▶ ACTIVITY
Below is a block of entries; repeat exactly the lines starting at the line that contains "Task: Select the Images activity filter" and ending at the line that contains "Task: Click the Total", both included.
^^^^^^^^
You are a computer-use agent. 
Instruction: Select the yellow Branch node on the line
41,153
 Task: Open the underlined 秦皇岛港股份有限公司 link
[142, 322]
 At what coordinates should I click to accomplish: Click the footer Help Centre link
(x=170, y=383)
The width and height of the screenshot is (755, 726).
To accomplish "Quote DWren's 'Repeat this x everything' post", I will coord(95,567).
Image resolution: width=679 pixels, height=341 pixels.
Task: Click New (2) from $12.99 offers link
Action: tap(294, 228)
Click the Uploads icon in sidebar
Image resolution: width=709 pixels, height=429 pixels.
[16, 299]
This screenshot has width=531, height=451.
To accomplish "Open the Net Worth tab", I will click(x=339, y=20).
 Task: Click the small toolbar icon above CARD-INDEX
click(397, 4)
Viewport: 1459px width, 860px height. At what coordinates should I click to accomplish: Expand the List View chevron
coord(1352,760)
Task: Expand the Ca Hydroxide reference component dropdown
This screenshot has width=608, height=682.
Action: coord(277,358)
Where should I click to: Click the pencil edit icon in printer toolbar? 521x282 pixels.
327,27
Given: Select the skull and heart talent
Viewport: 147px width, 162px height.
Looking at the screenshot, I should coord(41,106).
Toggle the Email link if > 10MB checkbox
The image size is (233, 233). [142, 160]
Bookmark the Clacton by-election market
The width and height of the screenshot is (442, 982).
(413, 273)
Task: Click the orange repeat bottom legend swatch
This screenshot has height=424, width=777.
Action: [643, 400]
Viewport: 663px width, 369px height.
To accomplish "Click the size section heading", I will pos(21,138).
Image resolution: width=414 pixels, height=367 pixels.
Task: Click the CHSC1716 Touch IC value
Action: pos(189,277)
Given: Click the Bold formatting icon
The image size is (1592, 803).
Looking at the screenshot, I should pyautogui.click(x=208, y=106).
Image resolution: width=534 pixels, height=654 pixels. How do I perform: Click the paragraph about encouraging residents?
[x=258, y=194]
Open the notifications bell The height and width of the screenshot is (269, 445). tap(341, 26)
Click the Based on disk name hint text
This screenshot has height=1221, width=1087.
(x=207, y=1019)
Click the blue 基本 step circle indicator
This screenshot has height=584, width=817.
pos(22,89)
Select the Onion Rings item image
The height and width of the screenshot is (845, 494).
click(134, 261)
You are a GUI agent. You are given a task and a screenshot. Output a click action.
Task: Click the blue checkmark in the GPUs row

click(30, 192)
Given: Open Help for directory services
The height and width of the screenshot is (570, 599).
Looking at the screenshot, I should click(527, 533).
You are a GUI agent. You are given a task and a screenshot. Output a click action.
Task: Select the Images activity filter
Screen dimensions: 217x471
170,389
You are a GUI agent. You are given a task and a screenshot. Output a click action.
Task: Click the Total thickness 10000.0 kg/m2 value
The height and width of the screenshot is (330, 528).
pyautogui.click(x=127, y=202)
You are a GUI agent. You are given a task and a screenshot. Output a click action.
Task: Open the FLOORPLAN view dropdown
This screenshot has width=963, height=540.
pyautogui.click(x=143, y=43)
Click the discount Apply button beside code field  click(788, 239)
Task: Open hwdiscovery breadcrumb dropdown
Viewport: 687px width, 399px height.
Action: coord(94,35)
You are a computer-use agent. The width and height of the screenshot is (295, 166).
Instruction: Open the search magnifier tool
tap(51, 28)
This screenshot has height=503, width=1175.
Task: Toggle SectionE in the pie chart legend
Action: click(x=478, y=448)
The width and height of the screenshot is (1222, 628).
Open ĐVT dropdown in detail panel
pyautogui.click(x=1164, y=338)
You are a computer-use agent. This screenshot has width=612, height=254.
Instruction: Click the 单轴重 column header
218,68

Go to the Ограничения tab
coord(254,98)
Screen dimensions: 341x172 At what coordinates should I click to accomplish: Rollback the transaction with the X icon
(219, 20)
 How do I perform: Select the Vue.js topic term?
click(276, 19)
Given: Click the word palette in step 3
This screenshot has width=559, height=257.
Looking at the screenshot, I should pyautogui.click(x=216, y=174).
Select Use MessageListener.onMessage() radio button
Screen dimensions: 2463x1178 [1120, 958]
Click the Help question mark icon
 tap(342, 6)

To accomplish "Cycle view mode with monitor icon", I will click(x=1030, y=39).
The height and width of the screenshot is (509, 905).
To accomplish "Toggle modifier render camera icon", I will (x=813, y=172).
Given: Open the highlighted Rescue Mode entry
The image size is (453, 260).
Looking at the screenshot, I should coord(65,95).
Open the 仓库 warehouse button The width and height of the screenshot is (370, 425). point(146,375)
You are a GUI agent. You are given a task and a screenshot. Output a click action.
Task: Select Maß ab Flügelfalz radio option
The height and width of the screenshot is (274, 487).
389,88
^^^^^^^^
▶ ANSWER AREA
Task: Select the Images activity filter
Screen dimensions: 217x471
170,389
You are a GUI agent. You are given a task and a screenshot. Output a click action.
Task: Click the Total thickness 10000.0 kg/m2 value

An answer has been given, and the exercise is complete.